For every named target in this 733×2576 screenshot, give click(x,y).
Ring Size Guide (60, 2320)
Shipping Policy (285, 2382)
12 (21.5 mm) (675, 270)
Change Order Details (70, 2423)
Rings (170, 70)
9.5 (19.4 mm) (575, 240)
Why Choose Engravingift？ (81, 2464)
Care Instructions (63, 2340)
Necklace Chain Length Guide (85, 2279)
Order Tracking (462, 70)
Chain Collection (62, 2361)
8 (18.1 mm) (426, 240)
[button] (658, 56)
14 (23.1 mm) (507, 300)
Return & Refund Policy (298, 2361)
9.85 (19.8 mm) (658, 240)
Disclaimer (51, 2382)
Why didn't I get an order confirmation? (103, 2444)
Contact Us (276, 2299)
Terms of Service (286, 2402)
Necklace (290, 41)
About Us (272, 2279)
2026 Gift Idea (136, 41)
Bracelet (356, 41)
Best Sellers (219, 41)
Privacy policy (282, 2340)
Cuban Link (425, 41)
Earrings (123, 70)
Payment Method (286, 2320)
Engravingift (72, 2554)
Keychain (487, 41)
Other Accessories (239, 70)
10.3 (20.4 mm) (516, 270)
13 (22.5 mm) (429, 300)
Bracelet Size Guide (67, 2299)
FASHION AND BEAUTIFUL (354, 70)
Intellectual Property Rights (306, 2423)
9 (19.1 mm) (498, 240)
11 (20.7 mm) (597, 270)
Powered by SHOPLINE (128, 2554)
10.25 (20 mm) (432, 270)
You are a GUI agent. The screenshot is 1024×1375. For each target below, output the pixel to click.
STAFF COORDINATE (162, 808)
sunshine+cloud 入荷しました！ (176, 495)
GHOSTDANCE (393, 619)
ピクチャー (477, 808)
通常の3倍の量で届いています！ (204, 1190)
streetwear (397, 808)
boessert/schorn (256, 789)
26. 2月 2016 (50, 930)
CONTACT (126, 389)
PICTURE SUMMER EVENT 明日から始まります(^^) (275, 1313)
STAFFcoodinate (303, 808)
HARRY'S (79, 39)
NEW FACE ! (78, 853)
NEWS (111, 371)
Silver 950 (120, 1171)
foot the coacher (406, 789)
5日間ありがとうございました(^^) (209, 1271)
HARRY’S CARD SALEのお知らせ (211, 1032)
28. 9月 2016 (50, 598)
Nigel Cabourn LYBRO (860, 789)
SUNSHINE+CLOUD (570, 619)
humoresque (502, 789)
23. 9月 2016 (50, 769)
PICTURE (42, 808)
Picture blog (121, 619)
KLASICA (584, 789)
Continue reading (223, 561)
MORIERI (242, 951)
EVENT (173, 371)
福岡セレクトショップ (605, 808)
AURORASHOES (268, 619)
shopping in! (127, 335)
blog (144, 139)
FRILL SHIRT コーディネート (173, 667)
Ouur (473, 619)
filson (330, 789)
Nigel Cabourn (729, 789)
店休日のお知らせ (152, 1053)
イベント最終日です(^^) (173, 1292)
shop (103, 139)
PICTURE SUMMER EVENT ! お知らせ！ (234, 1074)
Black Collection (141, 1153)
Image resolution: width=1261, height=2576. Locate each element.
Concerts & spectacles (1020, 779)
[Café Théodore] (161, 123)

Task to carry out
Copy out only the lines of the records above from the one with "Disclaimer (51, 2382)" through the one with "shopping in! (127, 335)", exactly as they stand, both included.

Answer space
Disclaimer (51, 2382)
Why didn't I get an order confirmation? (103, 2444)
Contact Us (276, 2299)
Terms of Service (286, 2402)
Necklace (290, 41)
About Us (272, 2279)
2026 Gift Idea (136, 41)
Bracelet (356, 41)
Best Sellers (219, 41)
Privacy policy (282, 2340)
Cuban Link (425, 41)
Earrings (123, 70)
Payment Method (286, 2320)
Engravingift (72, 2554)
Keychain (487, 41)
Other Accessories (239, 70)
10.3 (20.4 mm) (516, 270)
13 (22.5 mm) (429, 300)
Bracelet Size Guide (67, 2299)
FASHION AND BEAUTIFUL (354, 70)
Intellectual Property Rights (306, 2423)
9 (19.1 mm) (498, 240)
11 (20.7 mm) (597, 270)
Powered by SHOPLINE (128, 2554)
10.25 (20 mm) (432, 270)
You are a GUI agent. The screenshot is 1024×1375. For each target below, output the pixel to click.
STAFF COORDINATE (162, 808)
sunshine+cloud 入荷しました！ (176, 495)
GHOSTDANCE (393, 619)
ピクチャー (477, 808)
通常の3倍の量で届いています！ (204, 1190)
streetwear (397, 808)
boessert/schorn (256, 789)
26. 2月 2016 (50, 930)
CONTACT (126, 389)
PICTURE SUMMER EVENT 明日から始まります(^^) (275, 1313)
STAFFcoodinate (303, 808)
HARRY'S (79, 39)
NEW FACE ! (78, 853)
NEWS (111, 371)
Silver 950 (120, 1171)
foot the coacher (406, 789)
5日間ありがとうございました(^^) (209, 1271)
HARRY’S CARD SALEのお知らせ (211, 1032)
28. 9月 2016 (50, 598)
Nigel Cabourn LYBRO (860, 789)
SUNSHINE+CLOUD (570, 619)
humoresque (502, 789)
23. 9月 2016 (50, 769)
PICTURE (42, 808)
Picture blog (121, 619)
KLASICA (584, 789)
Continue reading (223, 561)
MORIERI (242, 951)
EVENT (173, 371)
福岡セレクトショップ (605, 808)
AURORASHOES (268, 619)
shopping in! (127, 335)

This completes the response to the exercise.